> **Problem description**:
Match the string "computer" against each line below, and copy every line that matches.

Collected data entries:
┄┄┄┄┄┄┄┄┄┄

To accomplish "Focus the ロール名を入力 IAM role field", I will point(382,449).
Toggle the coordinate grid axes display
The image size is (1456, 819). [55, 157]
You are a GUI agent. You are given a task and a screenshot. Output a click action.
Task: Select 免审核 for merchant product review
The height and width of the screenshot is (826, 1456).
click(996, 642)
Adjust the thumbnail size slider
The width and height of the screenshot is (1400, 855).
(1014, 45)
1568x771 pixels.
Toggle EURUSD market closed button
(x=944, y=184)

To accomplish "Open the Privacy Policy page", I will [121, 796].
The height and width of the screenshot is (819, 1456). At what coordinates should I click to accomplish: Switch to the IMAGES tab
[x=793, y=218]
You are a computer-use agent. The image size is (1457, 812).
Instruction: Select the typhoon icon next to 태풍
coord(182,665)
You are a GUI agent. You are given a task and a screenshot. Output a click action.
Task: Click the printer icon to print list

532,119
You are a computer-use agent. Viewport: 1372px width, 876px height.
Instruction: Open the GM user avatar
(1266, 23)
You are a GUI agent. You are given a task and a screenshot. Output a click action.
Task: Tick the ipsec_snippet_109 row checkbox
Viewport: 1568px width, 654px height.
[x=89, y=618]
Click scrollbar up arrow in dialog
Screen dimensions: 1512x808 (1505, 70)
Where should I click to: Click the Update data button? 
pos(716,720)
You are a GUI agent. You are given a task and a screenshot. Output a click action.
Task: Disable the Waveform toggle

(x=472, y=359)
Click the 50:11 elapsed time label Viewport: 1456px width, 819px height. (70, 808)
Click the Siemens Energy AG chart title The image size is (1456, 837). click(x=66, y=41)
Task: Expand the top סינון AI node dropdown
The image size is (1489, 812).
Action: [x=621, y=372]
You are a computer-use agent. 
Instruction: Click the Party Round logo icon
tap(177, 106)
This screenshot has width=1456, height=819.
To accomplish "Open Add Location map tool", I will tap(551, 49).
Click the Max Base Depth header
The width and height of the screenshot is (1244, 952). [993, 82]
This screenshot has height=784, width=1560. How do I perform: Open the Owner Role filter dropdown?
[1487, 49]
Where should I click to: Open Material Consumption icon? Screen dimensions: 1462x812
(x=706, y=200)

┄┄┄┄┄┄┄┄┄┄

> **Final answer**:
You are a computer-use agent. The image size is (1457, 812).
You are a computer-use agent. Viewport: 1372px width, 876px height.
You are a computer-use agent. 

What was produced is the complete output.